Carlson's last charge is most erroneous and offensive. He claims that "State Civil Defense officials have not briefed the public on what they are doing to improve their communications capabilities." We have responded to media inquiries, briefed lawmakers and members of the general public, and answered phone calls and e-mails on this subject. Additionally, the Governor's Comprehensive Communications Review Committee report was released to the public on Jan. 5. Its 15 key recommendations prompted widespread coverage by the news media.

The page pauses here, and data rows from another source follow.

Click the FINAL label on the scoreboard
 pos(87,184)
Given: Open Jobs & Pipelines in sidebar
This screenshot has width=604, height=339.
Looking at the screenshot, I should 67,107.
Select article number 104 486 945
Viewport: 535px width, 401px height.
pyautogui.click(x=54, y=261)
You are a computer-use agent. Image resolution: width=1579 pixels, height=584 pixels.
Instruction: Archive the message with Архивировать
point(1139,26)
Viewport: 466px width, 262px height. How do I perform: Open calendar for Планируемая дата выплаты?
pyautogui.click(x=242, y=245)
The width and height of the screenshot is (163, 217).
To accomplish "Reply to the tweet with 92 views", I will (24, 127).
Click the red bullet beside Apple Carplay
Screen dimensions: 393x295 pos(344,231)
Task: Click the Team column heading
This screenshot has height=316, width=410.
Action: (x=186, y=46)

Efforts to strengthen emergency communications began almost immediately after the earthquake. One example involves a technical change developed by Civil Defense and supported by broadcasters, which was successfully tested during the earthquake aftershock Thanksgiving Day. Radio and TV stations agreed to program their Emergency Alert System receivers to allow civil emergency messages to interrupt programming. Using this message code, it was possible to inform people across the state within minutes following the aftershock that no tsunami had been generated.
Frankly, I don't understand the purpose of the negative, misdirected attention that Carlson has focused on State Civil Defense. We, along with the county civil defense agencies, the governor's tourism liaison, state Department of Transportation, other state, county and federal agencies, as well as private sector organizations that responded to the earthquake, have been open and honest about what we need to improve. And, as always, we welcome the public's comments and suggestions.
Major Gen. Robert G.F. Lee is Hawaii's adjutant general and the director of State Civil Defense.